■ Work request
All of the entries must appear again exactly as written.

■ Data for analysis

++++++++++

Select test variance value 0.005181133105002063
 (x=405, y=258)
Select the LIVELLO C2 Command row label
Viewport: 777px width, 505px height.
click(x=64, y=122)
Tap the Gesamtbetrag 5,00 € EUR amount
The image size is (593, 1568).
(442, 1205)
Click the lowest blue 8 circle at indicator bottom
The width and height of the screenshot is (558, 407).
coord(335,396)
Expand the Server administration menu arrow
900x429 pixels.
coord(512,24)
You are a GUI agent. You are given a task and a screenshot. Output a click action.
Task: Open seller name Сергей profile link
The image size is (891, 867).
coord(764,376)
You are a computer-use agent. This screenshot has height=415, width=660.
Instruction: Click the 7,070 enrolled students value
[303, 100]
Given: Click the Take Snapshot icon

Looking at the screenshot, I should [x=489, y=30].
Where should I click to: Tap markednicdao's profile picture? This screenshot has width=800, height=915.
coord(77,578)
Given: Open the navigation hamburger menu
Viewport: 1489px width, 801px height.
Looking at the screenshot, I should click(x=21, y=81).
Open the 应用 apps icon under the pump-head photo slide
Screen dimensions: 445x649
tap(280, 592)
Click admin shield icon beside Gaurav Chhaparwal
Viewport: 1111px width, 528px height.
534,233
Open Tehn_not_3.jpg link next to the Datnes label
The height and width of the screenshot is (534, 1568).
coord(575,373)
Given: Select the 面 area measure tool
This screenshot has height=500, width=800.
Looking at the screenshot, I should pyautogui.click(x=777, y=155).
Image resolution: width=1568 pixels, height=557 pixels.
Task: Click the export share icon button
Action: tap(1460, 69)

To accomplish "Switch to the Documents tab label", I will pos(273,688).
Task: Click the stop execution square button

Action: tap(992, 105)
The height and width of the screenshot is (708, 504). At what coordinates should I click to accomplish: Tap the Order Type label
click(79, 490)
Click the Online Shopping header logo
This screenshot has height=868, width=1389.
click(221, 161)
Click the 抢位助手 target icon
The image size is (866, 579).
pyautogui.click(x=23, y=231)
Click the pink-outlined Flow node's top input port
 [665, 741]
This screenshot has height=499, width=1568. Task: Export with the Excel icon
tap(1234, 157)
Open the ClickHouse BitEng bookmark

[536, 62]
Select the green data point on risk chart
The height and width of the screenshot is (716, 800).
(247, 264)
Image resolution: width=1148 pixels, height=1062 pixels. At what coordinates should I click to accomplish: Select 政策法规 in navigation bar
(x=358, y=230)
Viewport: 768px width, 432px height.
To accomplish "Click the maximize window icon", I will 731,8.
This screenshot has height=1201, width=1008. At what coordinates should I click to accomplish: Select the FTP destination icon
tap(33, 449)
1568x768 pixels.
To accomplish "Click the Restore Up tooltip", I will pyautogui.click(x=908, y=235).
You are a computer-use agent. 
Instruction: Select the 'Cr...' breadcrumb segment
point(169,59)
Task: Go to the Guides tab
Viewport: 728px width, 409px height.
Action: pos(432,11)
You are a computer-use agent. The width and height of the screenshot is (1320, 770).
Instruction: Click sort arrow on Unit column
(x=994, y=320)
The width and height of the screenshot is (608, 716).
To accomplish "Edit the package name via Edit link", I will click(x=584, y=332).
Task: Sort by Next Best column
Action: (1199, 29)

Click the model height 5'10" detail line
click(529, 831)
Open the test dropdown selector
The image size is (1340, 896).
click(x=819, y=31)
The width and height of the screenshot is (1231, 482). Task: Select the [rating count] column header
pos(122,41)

++++++++++

■ Reply to the task
Select test variance value 0.005181133105002063
 (x=405, y=258)
Select the LIVELLO C2 Command row label
Viewport: 777px width, 505px height.
click(x=64, y=122)
Tap the Gesamtbetrag 5,00 € EUR amount
The image size is (593, 1568).
(442, 1205)
Click the lowest blue 8 circle at indicator bottom
The width and height of the screenshot is (558, 407).
coord(335,396)
Expand the Server administration menu arrow
900x429 pixels.
coord(512,24)
You are a GUI agent. You are given a task and a screenshot. Output a click action.
Task: Open seller name Сергей profile link
The image size is (891, 867).
coord(764,376)
You are a computer-use agent. This screenshot has height=415, width=660.
Instruction: Click the 7,070 enrolled students value
[303, 100]
Given: Click the Take Snapshot icon

Looking at the screenshot, I should [x=489, y=30].
Where should I click to: Tap markednicdao's profile picture? This screenshot has width=800, height=915.
coord(77,578)
Given: Open the navigation hamburger menu
Viewport: 1489px width, 801px height.
Looking at the screenshot, I should click(x=21, y=81).
Open the 应用 apps icon under the pump-head photo slide
Screen dimensions: 445x649
tap(280, 592)
Click admin shield icon beside Gaurav Chhaparwal
Viewport: 1111px width, 528px height.
534,233
Open Tehn_not_3.jpg link next to the Datnes label
The height and width of the screenshot is (534, 1568).
coord(575,373)
Given: Select the 面 area measure tool
This screenshot has height=500, width=800.
Looking at the screenshot, I should pyautogui.click(x=777, y=155).
Image resolution: width=1568 pixels, height=557 pixels.
Task: Click the export share icon button
Action: tap(1460, 69)

To accomplish "Switch to the Documents tab label", I will pos(273,688).
Task: Click the stop execution square button

Action: tap(992, 105)
The height and width of the screenshot is (708, 504). At what coordinates should I click to accomplish: Tap the Order Type label
click(79, 490)
Click the Online Shopping header logo
This screenshot has height=868, width=1389.
click(221, 161)
Click the 抢位助手 target icon
The image size is (866, 579).
pyautogui.click(x=23, y=231)
Click the pink-outlined Flow node's top input port
 [665, 741]
This screenshot has height=499, width=1568. Task: Export with the Excel icon
tap(1234, 157)
Open the ClickHouse BitEng bookmark

[536, 62]
Select the green data point on risk chart
The height and width of the screenshot is (716, 800).
(247, 264)
Image resolution: width=1148 pixels, height=1062 pixels. At what coordinates should I click to accomplish: Select 政策法规 in navigation bar
(x=358, y=230)
Viewport: 768px width, 432px height.
To accomplish "Click the maximize window icon", I will 731,8.
This screenshot has height=1201, width=1008. At what coordinates should I click to accomplish: Select the FTP destination icon
tap(33, 449)
1568x768 pixels.
To accomplish "Click the Restore Up tooltip", I will pyautogui.click(x=908, y=235).
You are a computer-use agent. 
Instruction: Select the 'Cr...' breadcrumb segment
point(169,59)
Task: Go to the Guides tab
Viewport: 728px width, 409px height.
Action: pos(432,11)
You are a computer-use agent. The width and height of the screenshot is (1320, 770).
Instruction: Click sort arrow on Unit column
(x=994, y=320)
The width and height of the screenshot is (608, 716).
To accomplish "Edit the package name via Edit link", I will click(x=584, y=332).
Task: Sort by Next Best column
Action: (1199, 29)

Click the model height 5'10" detail line
click(529, 831)
Open the test dropdown selector
The image size is (1340, 896).
click(x=819, y=31)
The width and height of the screenshot is (1231, 482). Task: Select the [rating count] column header
pos(122,41)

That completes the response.